Even before the official announcement on Tuesday that Pollard would be released on parole, the case was being debated again — this time focused on whether the timing was part of a White House effort to placate Israel over the Iran nuclear agreement.

U.S. officials denied the reports and noted that at the time Pollard was sentenced, a life sentence meant 30 years — and those 30 years come due Nov. 21.

Shortly before the parole board announced its decision to free Pollard, Abraham Sofaer, a former State Department legal adviser who led the team that gathered the information that led to Pollard’s conviction, said he hoped Pollard would be released.

“I think [30 years] is an adequate punishment,” he told The Jewish Week. “It is really a matter of rachmanis [compassion] now. There is no need to punish him [further], and no call to keep him in prison. He is not a danger to the U.S. whatsoever, and that is why I think the parole board should let him go,” he said. He added that he has no “respect” for Pollard because of his spying activities for which Israel paid him — both in cash and in gifts.

The total is believed to be about $21,000.

Sofaer said two key factors accounting for Pollard’s long sentence were poor legal advice at the time of his sentence and his unrepentant attitude after he was first imprisoned.

Initially, Pollard insisted that he was providing Israel with material that was critical to its defense and that he was passing on only material that was supposed to have been provided as part of bilateral agreements between the two allies.

Pollard, who had had high-level security clearance, told The Jewish Week by phone from his prison in Butner, N.C., in December 1998 that he knew exactly what classified material he was sharing with Israel and that he “went to great lengths to sanitize as much of the information as I could before I provided it to Israel.”

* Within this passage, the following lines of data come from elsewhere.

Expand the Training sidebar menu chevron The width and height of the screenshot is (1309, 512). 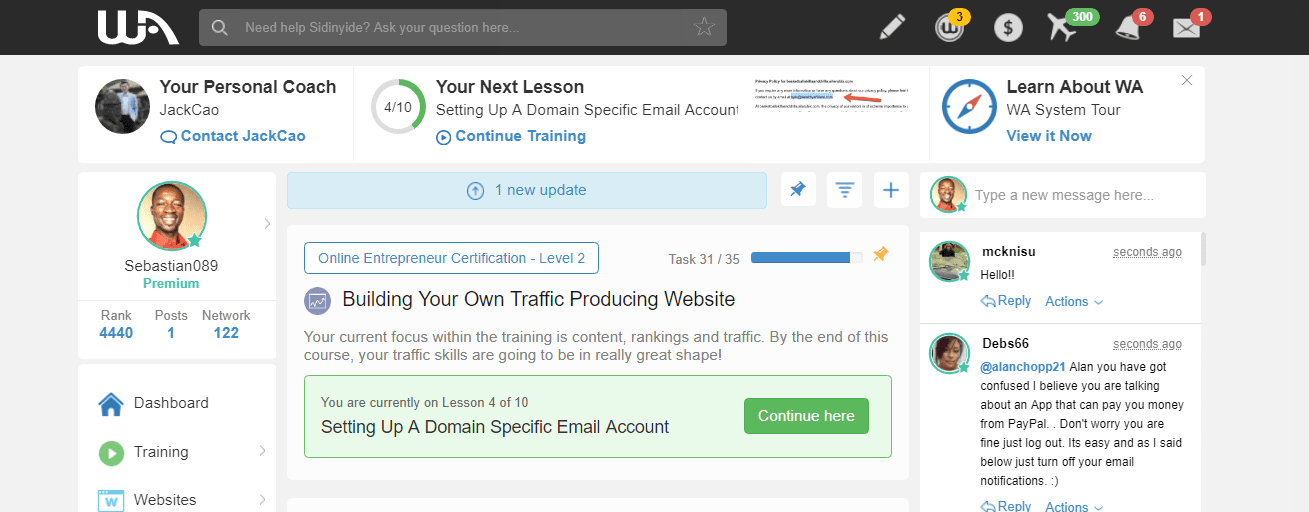coord(263,451)
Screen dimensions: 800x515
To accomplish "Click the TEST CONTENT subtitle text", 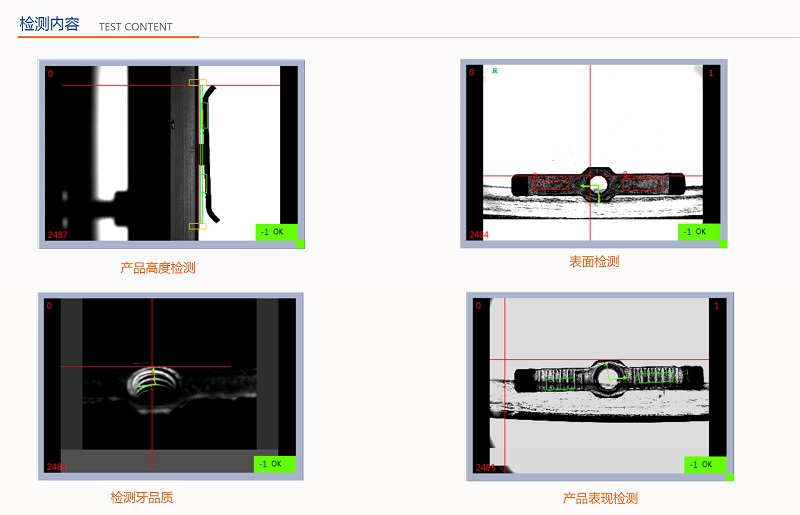I will (135, 27).
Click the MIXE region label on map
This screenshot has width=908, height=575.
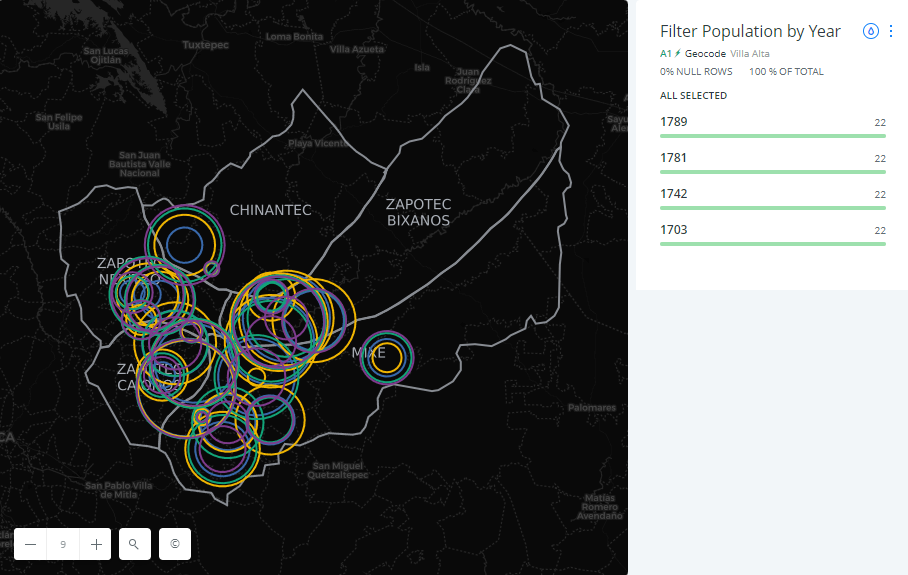[368, 353]
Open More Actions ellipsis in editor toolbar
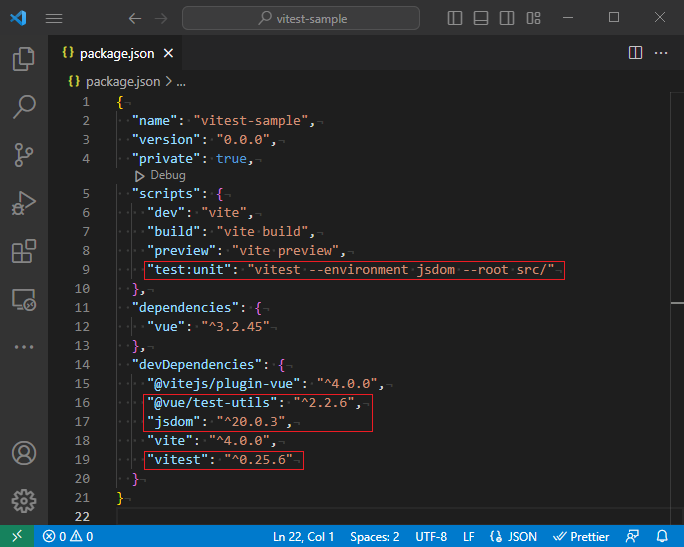The width and height of the screenshot is (684, 547). point(660,53)
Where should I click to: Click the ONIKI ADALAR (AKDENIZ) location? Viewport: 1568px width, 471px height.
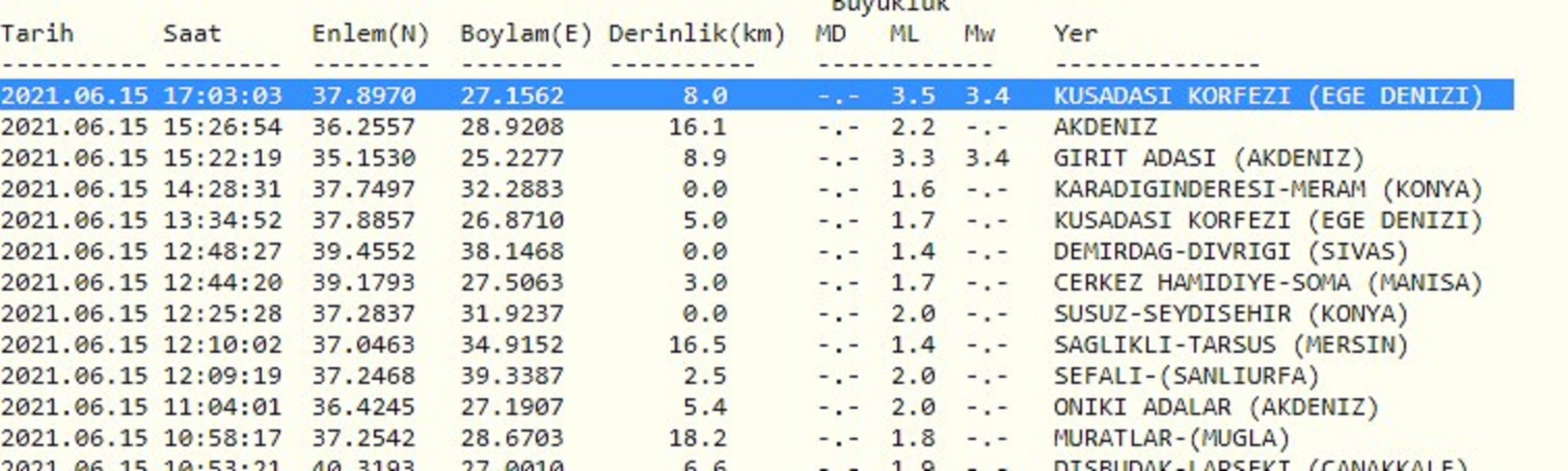pyautogui.click(x=1216, y=407)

He maintained money was never an issue for him and he insisted that the U.S. deliberately withheld the information that was supposed to be shared with Israel in order to prevent the country from taking any more unilateral actions like its 1981 bombing of the nearly completed Iraqi nuclear reactor.

He also pushed back against the comments of four retired U.S. Navy admirals who called Pollard a “traitor” in an op-ed in The Washington Post. Pollard said that by calling him a traitor — a crime with which he was never charged — the admirals were “redefining the status of Israel with regard to the U.S. If I am a traitor, who is the enemy I served?”

He also denied suggestions that, if freed, he would resume his illegal conduct.

“I have given my word that I am remorseful and will do whatever I have to do to lead a constructive and honest life in the future,” he said.

Sofaer noted that in subsequent years Pollard was more mellow and was quoted as saying that he had “made a mistake and that he wants to go and live the rest of his life in quiet bliss.”

As a condition of his parole, Pollard must remain in the U.S. for five years. Noting Pollard’s expressed desire to settle in Israel, his chief attorneys, Lauer and Semmelman, said they would ask President Obama to permit him to move to Israel immediately upon his release. Such permission is not considered likely.

The attorneys noted that Pollard asked them to say that he is looking forward to being reunited with his wife and that he was thankful to his pro bono lawyers, the National Council of Young Israel and others in the U.S. and Israel who had championed his release.

In an interview before the parole board’s announcement, Pollard’s former wife, Anne, who was arrested with him in 1985 and served five years in prison, told the Voice of Israel that Pollard is “very ill and needs immediate medical attention.”

She added: “He has lost 30 years — his entire adult life. The world has changed so remarkably in 30 years. There was no Internet or cell phones. For Jonathan to grasp the real world will take some time.”

Stewart Ain is staff reporter and Gary Rosenblatt is editor and publisher of The Jewish Week.